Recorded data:
##########
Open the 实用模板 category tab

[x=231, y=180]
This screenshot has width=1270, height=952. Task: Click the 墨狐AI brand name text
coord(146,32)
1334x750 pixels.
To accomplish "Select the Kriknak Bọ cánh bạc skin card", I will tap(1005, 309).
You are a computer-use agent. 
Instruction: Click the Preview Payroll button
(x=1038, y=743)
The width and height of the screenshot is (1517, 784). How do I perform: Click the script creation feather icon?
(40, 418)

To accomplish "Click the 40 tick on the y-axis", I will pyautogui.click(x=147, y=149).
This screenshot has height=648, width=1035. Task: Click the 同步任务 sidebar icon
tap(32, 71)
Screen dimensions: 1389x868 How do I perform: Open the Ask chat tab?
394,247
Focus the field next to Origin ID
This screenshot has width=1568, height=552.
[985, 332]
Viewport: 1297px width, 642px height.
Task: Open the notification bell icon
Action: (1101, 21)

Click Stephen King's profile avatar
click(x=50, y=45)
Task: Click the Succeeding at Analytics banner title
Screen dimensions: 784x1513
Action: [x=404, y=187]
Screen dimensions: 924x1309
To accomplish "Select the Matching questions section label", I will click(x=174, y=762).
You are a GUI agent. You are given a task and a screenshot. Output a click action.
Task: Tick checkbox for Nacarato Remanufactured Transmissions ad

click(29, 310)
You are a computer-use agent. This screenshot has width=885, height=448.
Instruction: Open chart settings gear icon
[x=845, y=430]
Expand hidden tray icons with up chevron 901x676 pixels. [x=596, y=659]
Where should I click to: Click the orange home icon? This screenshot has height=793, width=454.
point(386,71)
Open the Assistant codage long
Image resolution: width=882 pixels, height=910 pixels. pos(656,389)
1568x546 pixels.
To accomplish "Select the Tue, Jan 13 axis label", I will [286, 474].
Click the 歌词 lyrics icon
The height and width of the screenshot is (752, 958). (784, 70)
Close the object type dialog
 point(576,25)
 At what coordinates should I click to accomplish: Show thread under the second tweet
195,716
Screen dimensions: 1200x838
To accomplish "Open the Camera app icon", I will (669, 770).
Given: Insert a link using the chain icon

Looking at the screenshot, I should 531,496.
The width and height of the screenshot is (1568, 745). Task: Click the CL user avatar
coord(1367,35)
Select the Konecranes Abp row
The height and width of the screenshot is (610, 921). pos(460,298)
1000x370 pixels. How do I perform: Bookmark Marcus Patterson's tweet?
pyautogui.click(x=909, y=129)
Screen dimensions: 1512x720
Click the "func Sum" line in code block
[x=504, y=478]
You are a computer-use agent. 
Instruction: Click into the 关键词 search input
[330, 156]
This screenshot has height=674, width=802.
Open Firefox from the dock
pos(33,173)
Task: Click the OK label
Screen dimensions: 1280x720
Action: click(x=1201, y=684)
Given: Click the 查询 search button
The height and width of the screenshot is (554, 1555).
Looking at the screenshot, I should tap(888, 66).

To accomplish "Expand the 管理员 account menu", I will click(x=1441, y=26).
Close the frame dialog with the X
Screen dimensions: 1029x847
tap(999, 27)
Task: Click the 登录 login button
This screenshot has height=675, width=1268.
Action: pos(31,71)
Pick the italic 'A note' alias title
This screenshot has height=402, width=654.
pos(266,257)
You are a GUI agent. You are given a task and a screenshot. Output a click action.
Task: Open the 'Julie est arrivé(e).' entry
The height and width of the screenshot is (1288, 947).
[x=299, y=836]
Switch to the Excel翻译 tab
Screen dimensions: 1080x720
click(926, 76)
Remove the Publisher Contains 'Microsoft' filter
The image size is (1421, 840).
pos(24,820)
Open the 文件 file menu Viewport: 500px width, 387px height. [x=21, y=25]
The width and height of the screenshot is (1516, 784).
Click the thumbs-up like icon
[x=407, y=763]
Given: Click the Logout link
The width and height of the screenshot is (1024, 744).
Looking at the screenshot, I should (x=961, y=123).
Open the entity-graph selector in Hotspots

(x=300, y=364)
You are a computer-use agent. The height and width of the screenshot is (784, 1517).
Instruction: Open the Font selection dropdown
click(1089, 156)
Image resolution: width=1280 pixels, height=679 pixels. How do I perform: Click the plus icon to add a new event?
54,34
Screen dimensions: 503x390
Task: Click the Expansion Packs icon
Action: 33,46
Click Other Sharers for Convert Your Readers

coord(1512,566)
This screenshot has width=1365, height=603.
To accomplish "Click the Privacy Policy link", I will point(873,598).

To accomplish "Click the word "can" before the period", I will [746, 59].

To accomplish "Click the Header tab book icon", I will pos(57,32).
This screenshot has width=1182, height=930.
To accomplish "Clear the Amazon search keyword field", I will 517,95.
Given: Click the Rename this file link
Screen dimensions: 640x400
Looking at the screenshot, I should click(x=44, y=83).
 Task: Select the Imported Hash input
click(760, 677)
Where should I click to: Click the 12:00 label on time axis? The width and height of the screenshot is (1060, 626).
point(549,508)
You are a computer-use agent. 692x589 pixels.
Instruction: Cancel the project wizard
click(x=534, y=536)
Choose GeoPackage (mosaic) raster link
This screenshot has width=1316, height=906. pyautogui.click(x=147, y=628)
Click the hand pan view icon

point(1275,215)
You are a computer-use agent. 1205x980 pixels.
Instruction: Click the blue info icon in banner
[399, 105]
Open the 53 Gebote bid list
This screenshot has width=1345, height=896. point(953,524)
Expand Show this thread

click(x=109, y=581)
##########
Task directions — Retype all the records above without changing a word.

Task answer —
Open the 实用模板 category tab

[x=231, y=180]
This screenshot has width=1270, height=952. Task: Click the 墨狐AI brand name text
coord(146,32)
1334x750 pixels.
To accomplish "Select the Kriknak Bọ cánh bạc skin card", I will tap(1005, 309).
You are a computer-use agent. 
Instruction: Click the Preview Payroll button
(x=1038, y=743)
The width and height of the screenshot is (1517, 784). How do I perform: Click the script creation feather icon?
(40, 418)

To accomplish "Click the 40 tick on the y-axis", I will pyautogui.click(x=147, y=149).
This screenshot has height=648, width=1035. Task: Click the 同步任务 sidebar icon
tap(32, 71)
Screen dimensions: 1389x868 How do I perform: Open the Ask chat tab?
394,247
Focus the field next to Origin ID
This screenshot has width=1568, height=552.
[985, 332]
Viewport: 1297px width, 642px height.
Task: Open the notification bell icon
Action: (1101, 21)

Click Stephen King's profile avatar
click(x=50, y=45)
Task: Click the Succeeding at Analytics banner title
Screen dimensions: 784x1513
Action: [x=404, y=187]
Screen dimensions: 924x1309
To accomplish "Select the Matching questions section label", I will click(x=174, y=762).
You are a GUI agent. You are given a task and a screenshot. Output a click action.
Task: Tick checkbox for Nacarato Remanufactured Transmissions ad

click(29, 310)
You are a computer-use agent. This screenshot has width=885, height=448.
Instruction: Open chart settings gear icon
[x=845, y=430]
Expand hidden tray icons with up chevron 901x676 pixels. [x=596, y=659]
Where should I click to: Click the orange home icon? This screenshot has height=793, width=454.
point(386,71)
Open the Assistant codage long
Image resolution: width=882 pixels, height=910 pixels. pos(656,389)
1568x546 pixels.
To accomplish "Select the Tue, Jan 13 axis label", I will [286, 474].
Click the 歌词 lyrics icon
The height and width of the screenshot is (752, 958). (784, 70)
Close the object type dialog
 point(576,25)
 At what coordinates should I click to accomplish: Show thread under the second tweet
195,716
Screen dimensions: 1200x838
To accomplish "Open the Camera app icon", I will (669, 770).
Given: Insert a link using the chain icon

Looking at the screenshot, I should 531,496.
The width and height of the screenshot is (1568, 745). Task: Click the CL user avatar
coord(1367,35)
Select the Konecranes Abp row
The height and width of the screenshot is (610, 921). pos(460,298)
1000x370 pixels. How do I perform: Bookmark Marcus Patterson's tweet?
pyautogui.click(x=909, y=129)
Screen dimensions: 1512x720
Click the "func Sum" line in code block
[x=504, y=478]
You are a computer-use agent. 
Instruction: Click into the 关键词 search input
[330, 156]
This screenshot has height=674, width=802.
Open Firefox from the dock
pos(33,173)
Task: Click the OK label
Screen dimensions: 1280x720
Action: click(x=1201, y=684)
Given: Click the 查询 search button
The height and width of the screenshot is (554, 1555).
Looking at the screenshot, I should tap(888, 66).

To accomplish "Expand the 管理员 account menu", I will click(x=1441, y=26).
Close the frame dialog with the X
Screen dimensions: 1029x847
tap(999, 27)
Task: Click the 登录 login button
This screenshot has height=675, width=1268.
Action: pos(31,71)
Pick the italic 'A note' alias title
This screenshot has height=402, width=654.
pos(266,257)
You are a GUI agent. You are given a task and a screenshot. Output a click action.
Task: Open the 'Julie est arrivé(e).' entry
The height and width of the screenshot is (1288, 947).
[x=299, y=836]
Switch to the Excel翻译 tab
Screen dimensions: 1080x720
click(926, 76)
Remove the Publisher Contains 'Microsoft' filter
The image size is (1421, 840).
pos(24,820)
Open the 文件 file menu Viewport: 500px width, 387px height. [x=21, y=25]
The width and height of the screenshot is (1516, 784).
Click the thumbs-up like icon
[x=407, y=763]
Given: Click the Logout link
The width and height of the screenshot is (1024, 744).
Looking at the screenshot, I should (x=961, y=123).
Open the entity-graph selector in Hotspots

(x=300, y=364)
You are a computer-use agent. The height and width of the screenshot is (784, 1517).
Instruction: Open the Font selection dropdown
click(1089, 156)
Image resolution: width=1280 pixels, height=679 pixels. How do I perform: Click the plus icon to add a new event?
54,34
Screen dimensions: 503x390
Task: Click the Expansion Packs icon
Action: 33,46
Click Other Sharers for Convert Your Readers

coord(1512,566)
This screenshot has width=1365, height=603.
To accomplish "Click the Privacy Policy link", I will point(873,598).

To accomplish "Click the word "can" before the period", I will [746, 59].

To accomplish "Click the Header tab book icon", I will pos(57,32).
This screenshot has width=1182, height=930.
To accomplish "Clear the Amazon search keyword field", I will 517,95.
Given: Click the Rename this file link
Screen dimensions: 640x400
Looking at the screenshot, I should click(x=44, y=83).
 Task: Select the Imported Hash input
click(760, 677)
Where should I click to: Click the 12:00 label on time axis? The width and height of the screenshot is (1060, 626).
point(549,508)
You are a computer-use agent. 692x589 pixels.
Instruction: Cancel the project wizard
click(x=534, y=536)
Choose GeoPackage (mosaic) raster link
This screenshot has width=1316, height=906. pyautogui.click(x=147, y=628)
Click the hand pan view icon

point(1275,215)
You are a computer-use agent. 1205x980 pixels.
Instruction: Click the blue info icon in banner
[399, 105]
Open the 53 Gebote bid list
This screenshot has width=1345, height=896. point(953,524)
Expand Show this thread

click(x=109, y=581)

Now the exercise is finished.